Efficacy of four anti-vascular endothelial growth factor agents and laser treatment for retinopathy of prematurity: A network meta-analysis
Vascular Endothelial Growth Factor A
QH301-705.5
Recombinant Fusion Proteins
aflibercept
Network Meta-Analysis
Infant, Newborn
Angiogenesis Inhibitors
bevacizumab
Bevacizumab
laser therapy
Receptors, Vascular Endothelial Growth Factor
Treatment Outcome
Ranibizumab
Intravitreal Injections
Anti-vascular endothelial growth factor (anti-VEGF)
Humans
Retinopathy of Prematurity
Laser Therapy
ranibizumab
Biology (General)
conbercept
Meta-Analysis
Randomized Controlled Trials as Topic
DOI:
10.17305/bb.2023.9829
Publication Date:
2023-11-16T21:12:47Z
AUTHORS (7)
ABSTRACT
This study undertakes a comprehensive comparison of five different interventions for the treatment of type-1 retinopathy of prematurity (ROP) and aggressive posterior ROP (APROP), offering insights into their relative efficacies and contributing to better clinical decision making.
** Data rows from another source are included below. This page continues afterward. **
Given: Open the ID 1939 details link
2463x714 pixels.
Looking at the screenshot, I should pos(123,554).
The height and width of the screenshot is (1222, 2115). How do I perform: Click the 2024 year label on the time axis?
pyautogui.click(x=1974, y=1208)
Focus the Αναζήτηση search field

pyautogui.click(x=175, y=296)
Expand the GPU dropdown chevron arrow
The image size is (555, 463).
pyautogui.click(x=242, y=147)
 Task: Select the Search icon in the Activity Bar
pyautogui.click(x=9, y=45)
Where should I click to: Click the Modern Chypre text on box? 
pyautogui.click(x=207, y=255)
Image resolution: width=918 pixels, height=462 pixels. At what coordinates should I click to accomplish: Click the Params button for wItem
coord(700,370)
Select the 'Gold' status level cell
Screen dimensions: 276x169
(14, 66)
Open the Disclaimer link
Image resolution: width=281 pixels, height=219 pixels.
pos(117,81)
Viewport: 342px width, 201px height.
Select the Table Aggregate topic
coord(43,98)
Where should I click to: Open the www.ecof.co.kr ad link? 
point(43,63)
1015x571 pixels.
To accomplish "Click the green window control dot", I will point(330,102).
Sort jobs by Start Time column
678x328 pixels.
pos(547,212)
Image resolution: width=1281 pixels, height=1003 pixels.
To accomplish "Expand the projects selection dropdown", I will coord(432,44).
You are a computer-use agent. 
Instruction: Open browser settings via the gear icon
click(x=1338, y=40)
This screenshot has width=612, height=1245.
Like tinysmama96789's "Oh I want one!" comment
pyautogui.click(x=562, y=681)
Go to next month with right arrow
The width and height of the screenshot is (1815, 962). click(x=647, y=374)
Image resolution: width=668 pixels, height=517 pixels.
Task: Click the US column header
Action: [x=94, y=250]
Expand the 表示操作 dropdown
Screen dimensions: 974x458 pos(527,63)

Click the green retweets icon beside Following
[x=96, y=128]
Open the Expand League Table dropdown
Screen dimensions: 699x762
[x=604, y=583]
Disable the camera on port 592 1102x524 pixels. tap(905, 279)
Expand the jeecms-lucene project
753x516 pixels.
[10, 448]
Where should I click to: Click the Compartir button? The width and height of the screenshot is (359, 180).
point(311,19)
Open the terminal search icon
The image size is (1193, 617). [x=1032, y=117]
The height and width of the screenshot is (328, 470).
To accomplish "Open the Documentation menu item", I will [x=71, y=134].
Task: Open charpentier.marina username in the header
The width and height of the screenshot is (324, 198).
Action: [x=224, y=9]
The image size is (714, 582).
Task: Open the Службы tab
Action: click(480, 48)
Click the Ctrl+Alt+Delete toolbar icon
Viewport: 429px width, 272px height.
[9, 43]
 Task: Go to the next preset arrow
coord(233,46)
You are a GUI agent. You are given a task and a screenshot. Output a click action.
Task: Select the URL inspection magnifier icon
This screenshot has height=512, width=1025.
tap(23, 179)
The aim of this study was to compare the efficacy of intravitreal aflibercept (IVA), intravitreal bevacizumab (IVB), intravitreal conbercept (IVC), intravitreal ranibizumab (IVR), and laser therapy in treating these conditions. We conducted a search for relevant randomized controlled trials (RCTs) in databases, namely, PubMed, Embase, Cochrane Library, Web of Science, and Ovid, focusing on these five treatment modalities for ROP. The quality of the included studies was evaluated using the Cochrane Risk of Bias Assessment Tool, and data analysis was performed using STATA software. The results from our network meta-analysis (NMA) indicated that IVA significantly prolonged the interval between initial treatment and relapse in patients, with a surface under the cumulative ranking curve (SUCRA) value of 99.1%. Additionally, patients in the IVB group had a significantly higher spherical equivalent refraction (SER) after surgery, with a SUCRA value of 84.4%. Furthermore, IVR was the most effective in reducing the duration of peripheral retinal vascularization, with a SUCRA value of 95.6%. However, no statistically significant differences were found in relapse rates among the five treatment options. Our analysis concludes that intravitreal injections of anti-vascular endothelial growth factor (anti-VEGF) drug monotherapy generally offer better outcomes than laser treatment for ROP. Nonetheless, additional RCTs are necessary to further evaluate the safety of anti-VEGF agents.